**INPUT DATA**.
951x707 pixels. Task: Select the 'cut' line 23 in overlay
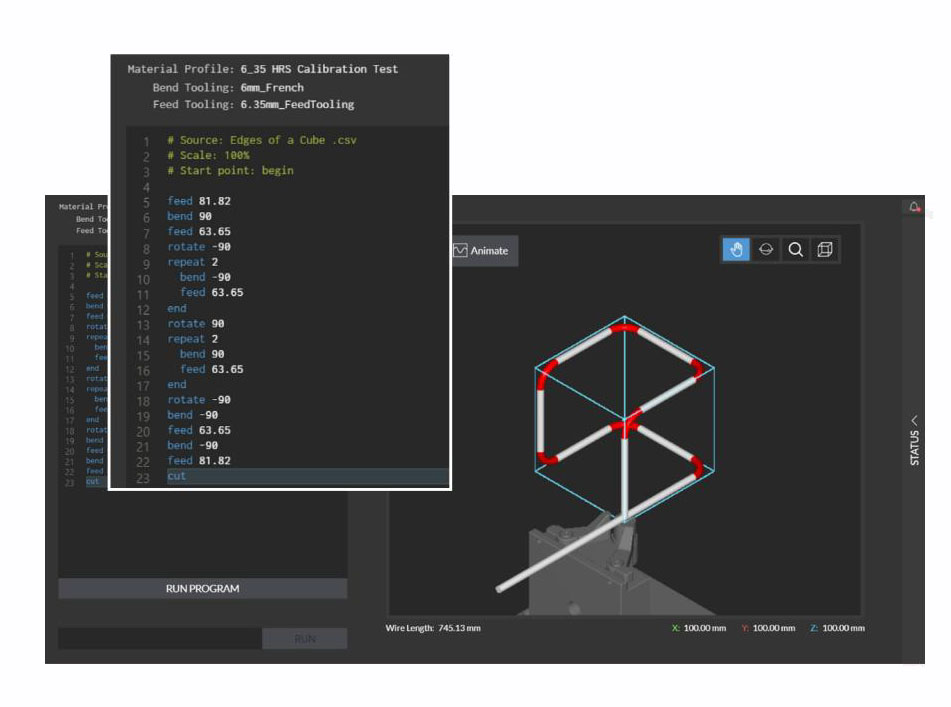(177, 476)
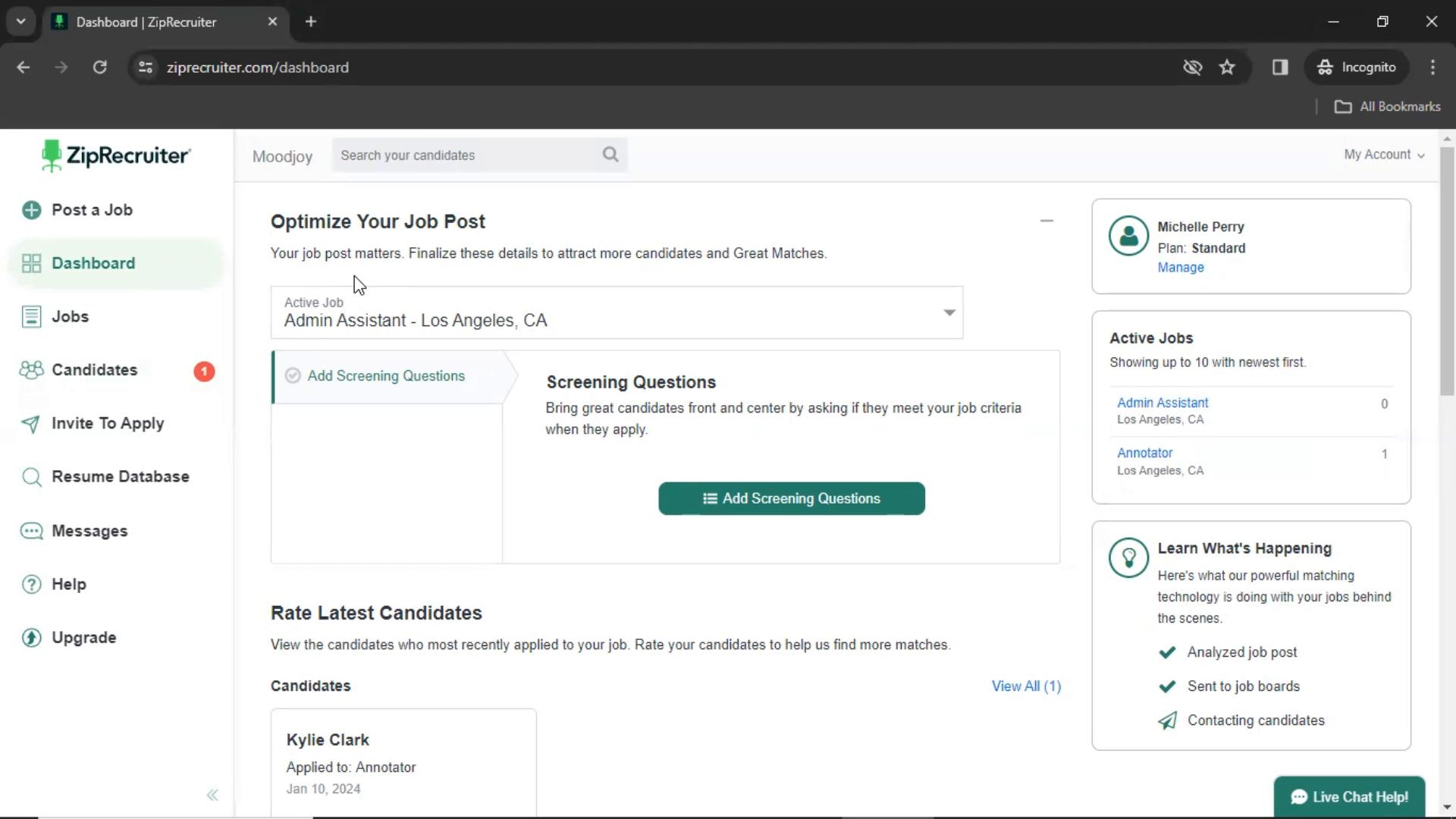Click the search candidates input field
The image size is (1456, 819).
pos(479,155)
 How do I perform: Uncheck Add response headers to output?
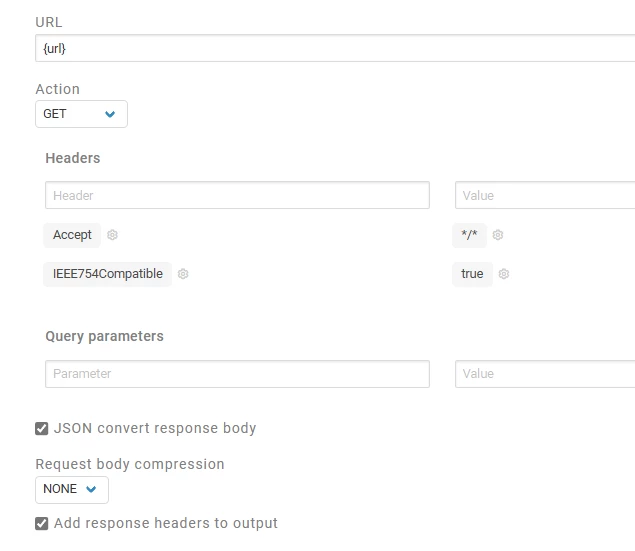pyautogui.click(x=42, y=523)
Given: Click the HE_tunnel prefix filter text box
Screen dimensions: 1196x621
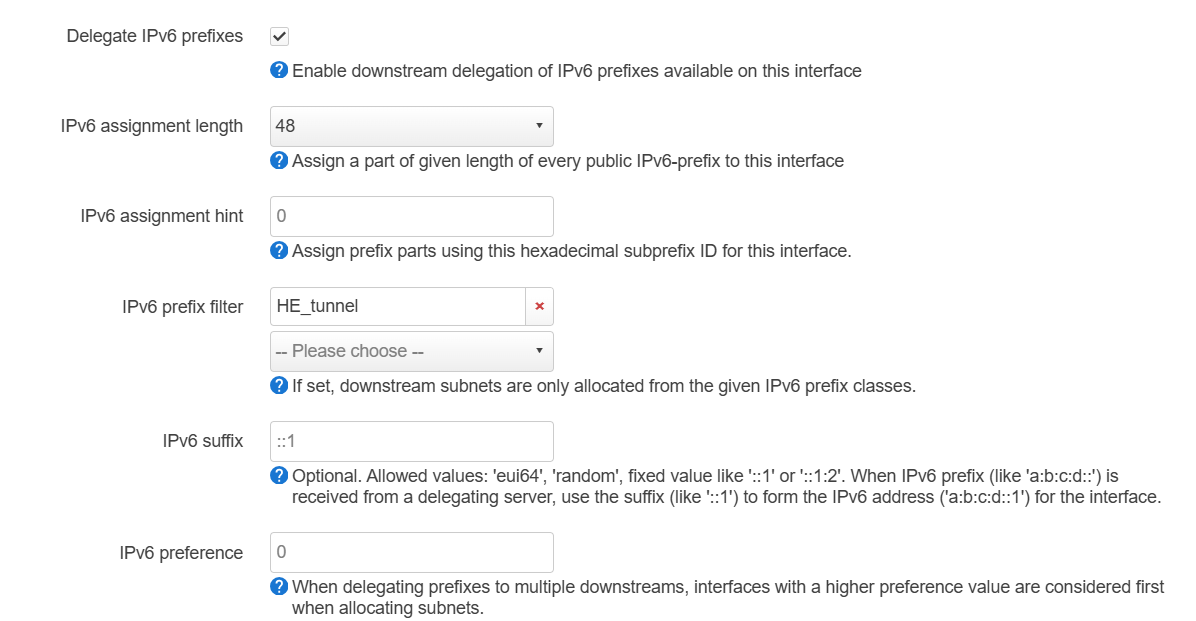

**PROBLEM DETAILS**.
An exact transcript of the listing is needed, free of pictures.

**SOLUTION BELOW**.
951x707 pixels. Task: Select the 'cut' line 23 in overlay
(177, 476)
Click the search candidates input field
The image size is (1456, 819).
pos(479,155)
 How do I perform: Uncheck Add response headers to output?
pyautogui.click(x=42, y=523)
Given: Click the HE_tunnel prefix filter text box
Screen dimensions: 1196x621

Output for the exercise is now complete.